HPE rebounds with third-quarter earnings that soundly beat estimates
When Hewlett Packard Enterprise Co. stunned investors with an unexpected 15% decline in revenue in its fiscal second quarter, Chief Executive Antonio Neri reassured them that the shortfall was a onetime event related to the COVID-19 pandemic. It appears he was right.
HPE today reported profit and revenue for its fiscal third quarter that, while lower than a year earlier, came in well above Wall Street estimates. On the company’s conference call, Neri (pictured) and other executives repeatedly invoked the importance of comparing results to the previous quarter rather than to a year ago. It was easy to see why.
Profit fell nearly 30% from a year ago, to 32 cents per share, while revenue declined 5%, to $6.82 billion. However, both were far better than the 23-cent-per-share profit and $6.06 billion in revenue that analysts had expected. They also represented strong growth over the previous quarter’s $6 billion in revenue and 22 cents in earnings. Shareholders bid up HPE stock by more than 5% in after-hours trading.
Executives said the company’s audacious publicly stated goal of shifting to a 100% software-as-a-service model by the end of 2022 was prescient. The company’s annualized run rate for its as-a-service offerings was $528 million in the quarter, up 11%. Sales of GreenLake, the platform that delivers on-premises infrastructure as a service, grew 82%.
“Navigating through the pandemic and planning for a post-COVID world have increased customers’ needs for as-a-service offerings, secure connectivity, remote work capabilities and analytics to unlock insights from data that are aligned to our strategy,” said Neri.
The company guided the outlook for its fourth quarter to a profit of between 32 and 36 cents a share, ahead of analysts’ 31-cent estimates. It also raised full-year guidance to between $1.30 and $1.34 per share compared to consensus estimates of $1.21.
‘Bet the company’
“GreenLake was a ‘bet the company’ play and it’s nice to see things coming together,” said Patrick Moorhead of Moor Insights & Strategy. “It’s always painful reorienting a company around services, but HPE so far is doing an admirable job.”
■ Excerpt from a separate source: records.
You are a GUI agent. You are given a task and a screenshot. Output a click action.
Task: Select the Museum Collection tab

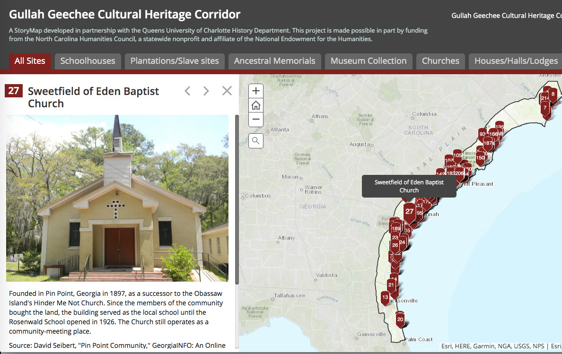point(369,61)
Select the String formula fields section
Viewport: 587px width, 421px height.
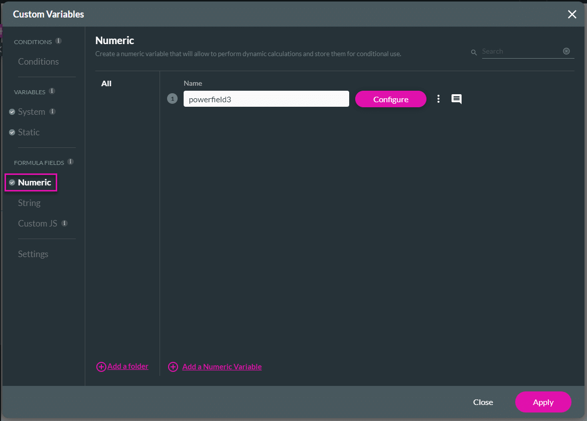(29, 203)
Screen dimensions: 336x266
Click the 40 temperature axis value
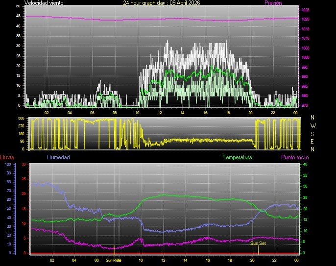click(x=305, y=165)
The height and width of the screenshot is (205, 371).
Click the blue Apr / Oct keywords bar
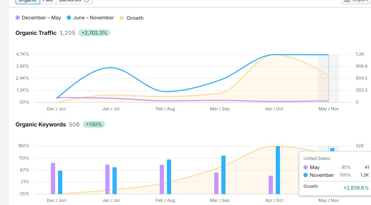278,170
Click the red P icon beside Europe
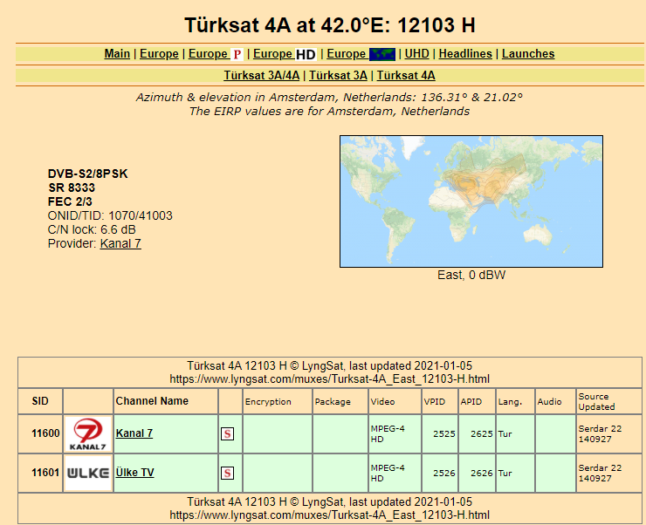 click(x=237, y=54)
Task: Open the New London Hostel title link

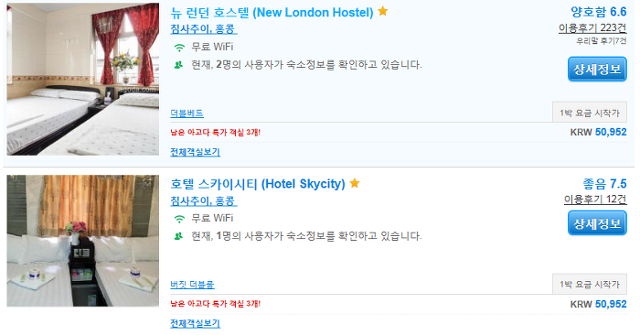Action: pos(272,13)
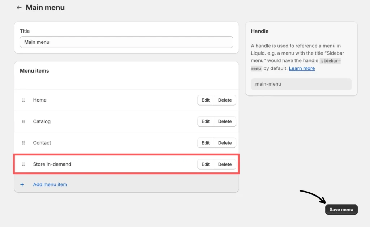Delete the Home menu item

click(225, 100)
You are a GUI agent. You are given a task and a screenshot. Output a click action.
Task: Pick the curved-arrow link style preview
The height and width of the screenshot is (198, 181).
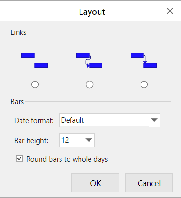pyautogui.click(x=89, y=60)
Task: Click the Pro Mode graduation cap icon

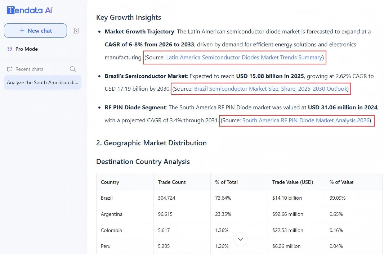Action: coord(10,49)
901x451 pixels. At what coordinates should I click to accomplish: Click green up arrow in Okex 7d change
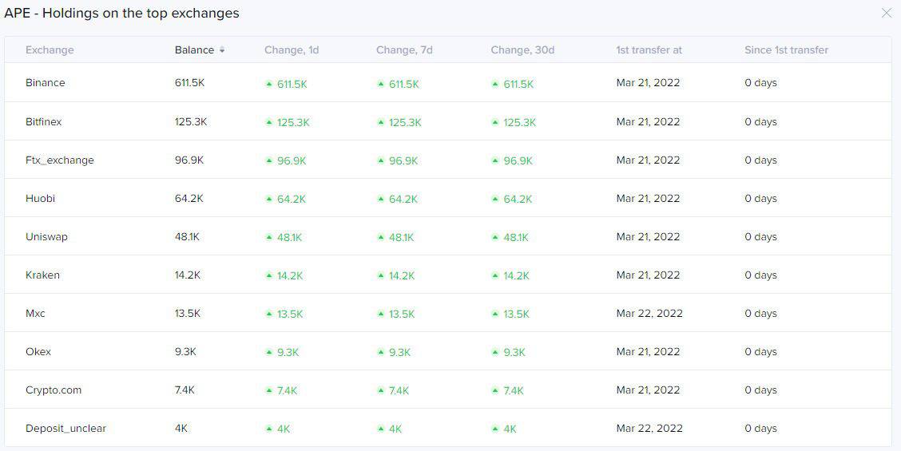(380, 352)
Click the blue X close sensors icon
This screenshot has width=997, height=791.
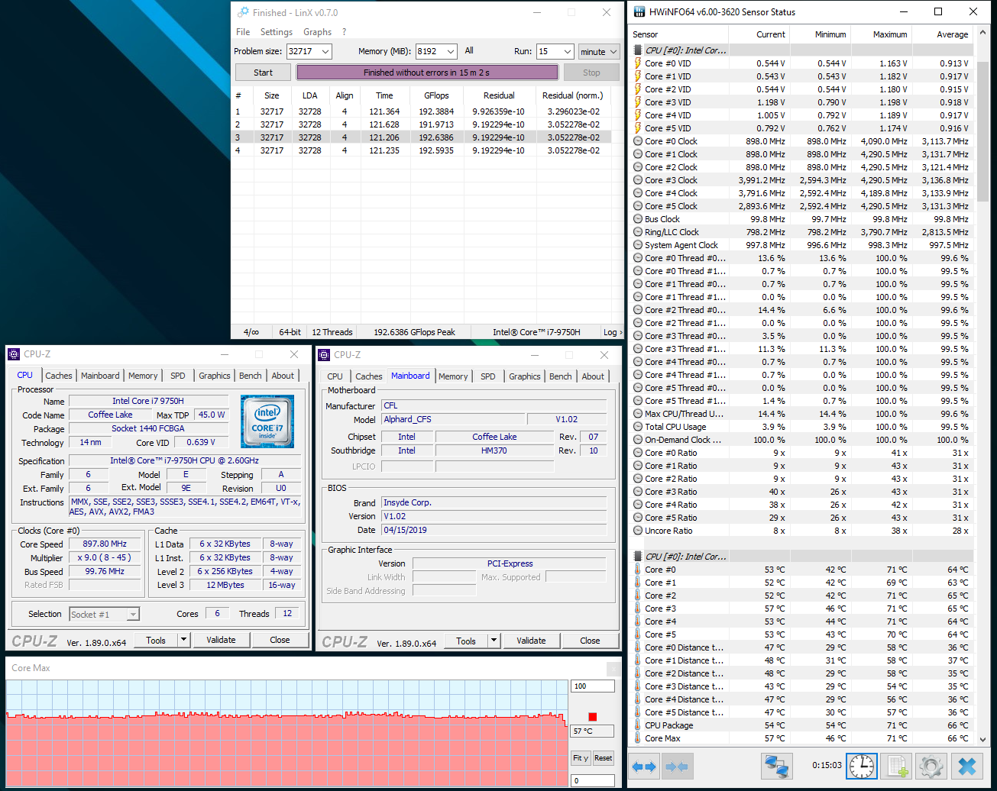[x=966, y=766]
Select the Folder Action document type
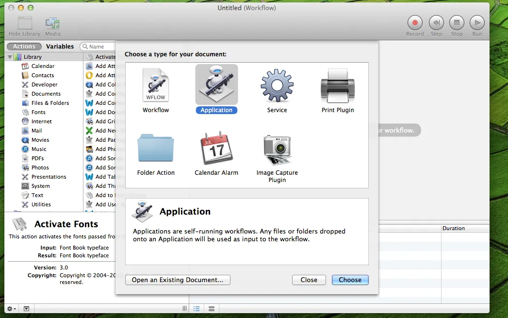 click(155, 149)
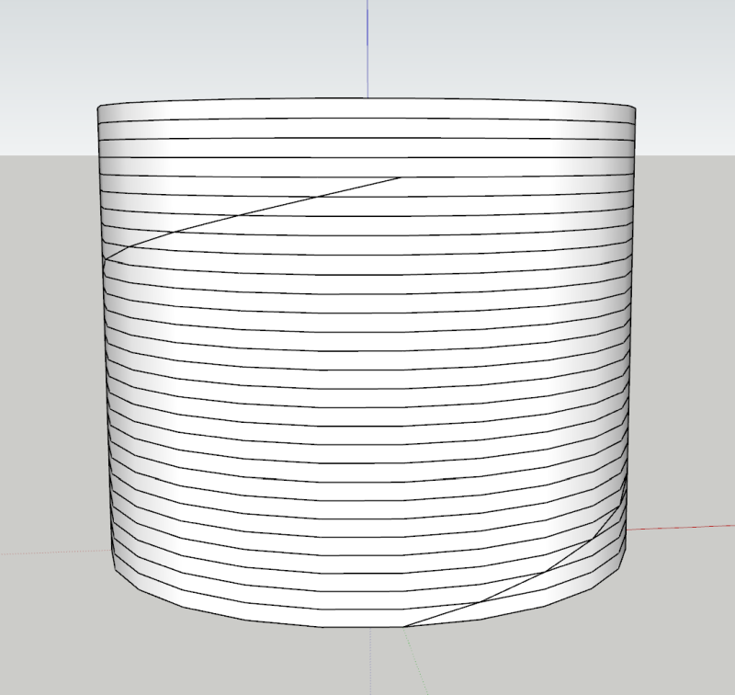Image resolution: width=735 pixels, height=695 pixels.
Task: Select the right silhouette edge of the cylinder
Action: (628, 368)
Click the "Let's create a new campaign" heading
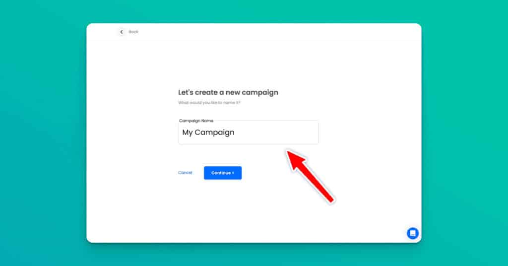Image resolution: width=508 pixels, height=266 pixels. coord(228,92)
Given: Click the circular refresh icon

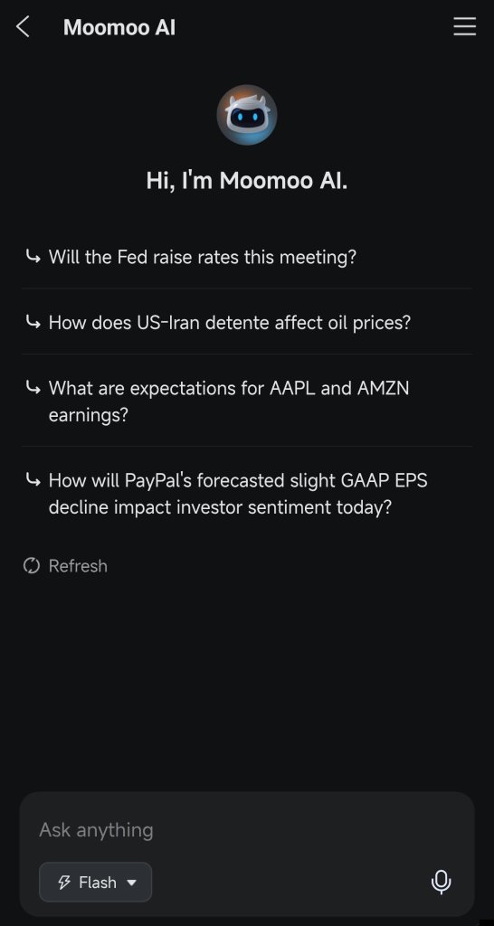Looking at the screenshot, I should pyautogui.click(x=32, y=566).
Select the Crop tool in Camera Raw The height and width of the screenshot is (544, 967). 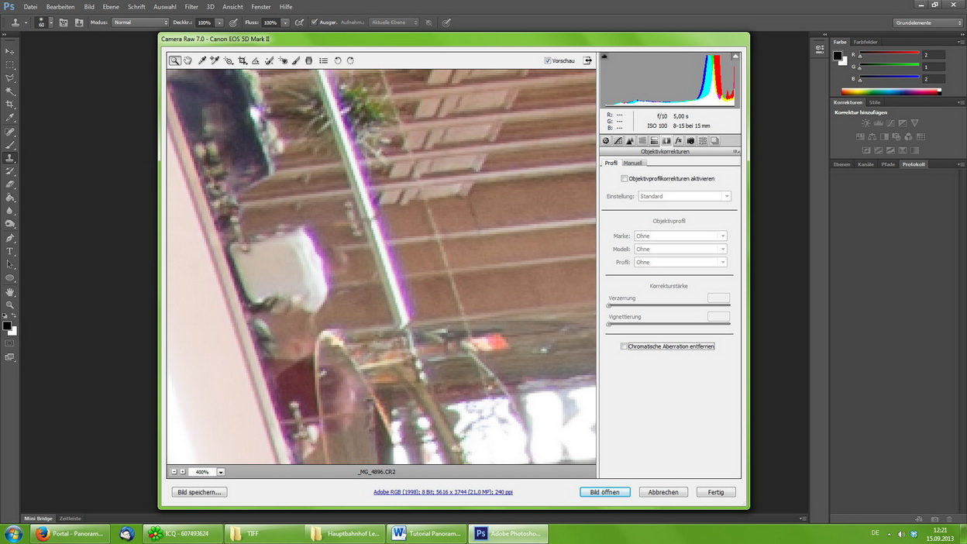pyautogui.click(x=242, y=60)
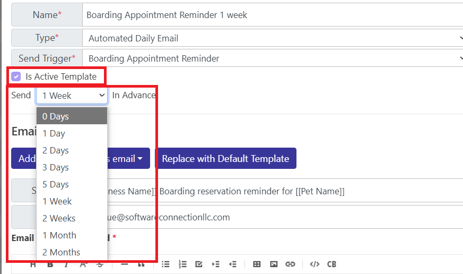Image resolution: width=463 pixels, height=274 pixels.
Task: Click Replace with Default Template button
Action: point(225,158)
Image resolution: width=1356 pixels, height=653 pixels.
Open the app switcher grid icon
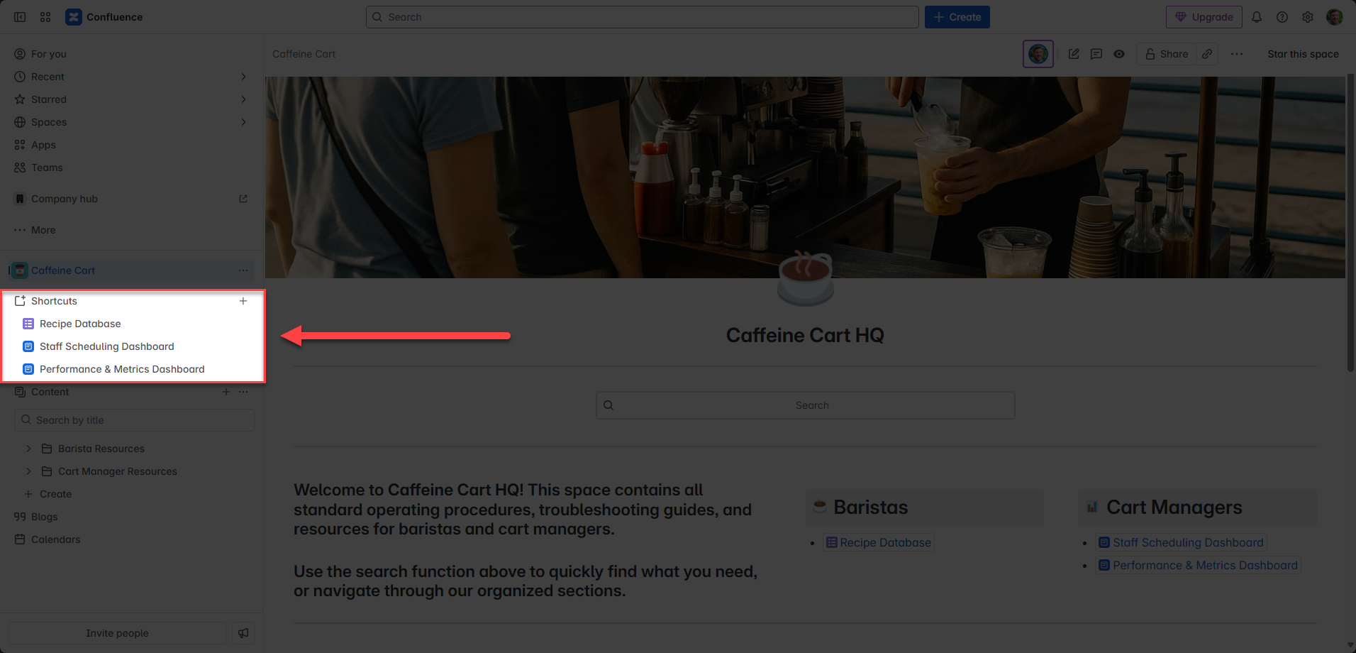point(45,17)
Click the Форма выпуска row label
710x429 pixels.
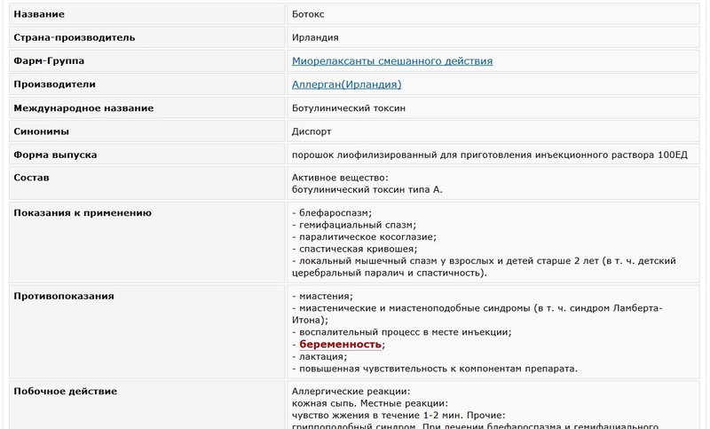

Compute revenue of $3.4 billion was flat with the previous year but up 29% over the previous quarter, driven by a $500 million order backlog that HPE said it successfully worked down along with a surge in demand for virtual desktop infrastructure. Storage sales declined 10%, to $1.1 billion, but rose 4% from the prior quarter.
“The company’s server revenues were flat and storage sales declined but HPE succeeded at curtailing expenses and improving supply chain execution,” said Pund-IT analyst Charles King. “Add in growing demand for its GreenLake cloud solutions and you have the makings of a considerably better-than-expected quarter.”
HPE’s gross profit margin of 30.4% was down from 33.9% a year earlier, but Chief Financial Officer Tarek Robbiati attributed the decline to larger shipments of low-margin computers as the company pared its backlog. Neri said that after normalizing for backlogs, both storage and compute gross margins grew over the previous quarters. Free cash flow rose an impressive 43%, to $924 million.
Executives said the company’s financial position is solid for the long term, buoyed in party by expected annual savings of at least $800 million by end of 2022 thanks to a “simplified portfolio and revamped customer engagement,” Neri said. Added Robbiati, “Bottom line is we have a strong cash position and ample liquidity available to run our operations and continue to invest in our business.”
Neri was bullish about the long term as well. “Customers are looking to strengthen their operations and IT plays a huge role in that, particularly in strengthening resiliency,” he said. “As a result, HPE is stronger. We are confident we will see steady growth going forward.”